By building a level playing field, everyone has a fair chance to develop and grow, enjoys access to information and resources, and contributes to decision-making processes. Integrate equitable and inclusive practices through critical moments of the talent life cycle such as hiring, onboarding, development, promotion, performance review, and total rewards. Under that work environment, people share a common purpose, enjoy connectivity and collaboration, and nurture a strong sense of belonging. 

Given how the nature of work is changing so dramatically, it’s vital to provide equitable opportunities to get people trained and upskilled on new technology, data and analytics, communicating and cultivating new relationships. Other nonmonetary incentives include increased recognition and access to mentors, executive sponsors, and the like for additional development support.

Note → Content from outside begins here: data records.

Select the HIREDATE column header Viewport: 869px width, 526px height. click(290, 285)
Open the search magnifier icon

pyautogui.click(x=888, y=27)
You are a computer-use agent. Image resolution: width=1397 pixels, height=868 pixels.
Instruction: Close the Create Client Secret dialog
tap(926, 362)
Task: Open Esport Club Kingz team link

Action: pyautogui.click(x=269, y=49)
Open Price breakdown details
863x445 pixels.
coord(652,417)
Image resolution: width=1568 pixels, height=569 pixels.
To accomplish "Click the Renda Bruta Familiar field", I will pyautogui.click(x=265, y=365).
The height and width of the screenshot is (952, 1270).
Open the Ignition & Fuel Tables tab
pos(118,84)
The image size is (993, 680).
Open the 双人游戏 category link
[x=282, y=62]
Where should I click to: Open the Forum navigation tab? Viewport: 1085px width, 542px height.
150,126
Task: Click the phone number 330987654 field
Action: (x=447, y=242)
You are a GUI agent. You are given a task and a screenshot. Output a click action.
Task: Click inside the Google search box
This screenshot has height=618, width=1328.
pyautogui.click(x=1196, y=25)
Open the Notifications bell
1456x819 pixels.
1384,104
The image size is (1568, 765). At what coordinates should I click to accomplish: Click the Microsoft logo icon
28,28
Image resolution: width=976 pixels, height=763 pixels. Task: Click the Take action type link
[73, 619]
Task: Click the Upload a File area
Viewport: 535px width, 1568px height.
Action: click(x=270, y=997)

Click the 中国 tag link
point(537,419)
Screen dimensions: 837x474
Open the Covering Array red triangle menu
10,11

4. Flexibility and well-being.Among survey respondents who had left their jobs, 45% cited the need to take care of family as an influential factor in their decision. A similar proportion of people who are thinking of quitting cited the demands of family care. Expanding childcare, nursing services, or other home- and family-focused benefits could help keep such employees from leaving and show that you value them as whole people.

According to the Gartner study, 74% of human resource leaders mentioned their organizations offer more flexibility options to employees to address employee turnover. It includes the option to work remotely on certain days during a week and work remotely occasionally upon approval from the employee’s manager.

Invest in employees’ physical well-being, mental well-being and financial well-being. Commit to incorporating physical well-being into all health and benefits programs and actively communicate the offering with employees. Support employees’ emotional well-being by enabling new ways of working, building psychological safety, and contributing to a workplace for all. Evolve financial well-being with a focus on pay-for-performance and incentives that support new business areas enabling an ability to attract/retain talent.

Focusing on well-being should not be a one-off practice but an everyday habit. Small steps go a long way. For example, encourage leaders to take time at business meetings to share what they’re doing to prioritize well-being and encourage peers to discuss how they’re caring for themselves, too. Through Thrive Global, employees can download a free app for tools and tips from experts to improve sleep, understand the benefits of meditation and find gratitude. The app also offers healthy eating, weight loss support, debt management and financial well-being resources.

Design a paid time off (PTO) plan that gives employees the flexibility to take time off when they need it the most. Studies show that people who take time off have lower stress, less risk of heart disease, a better outlook on life, and more motivation. With PTO, employees have the freedom to focus on their well-being however they choose.

The Great Resignation is a severe challenge that penetrates across industries and no organization is free from it. To bend the curve and win the talent war, we must adopt a holistic strategy as an integral part of new ways of working in the workplace.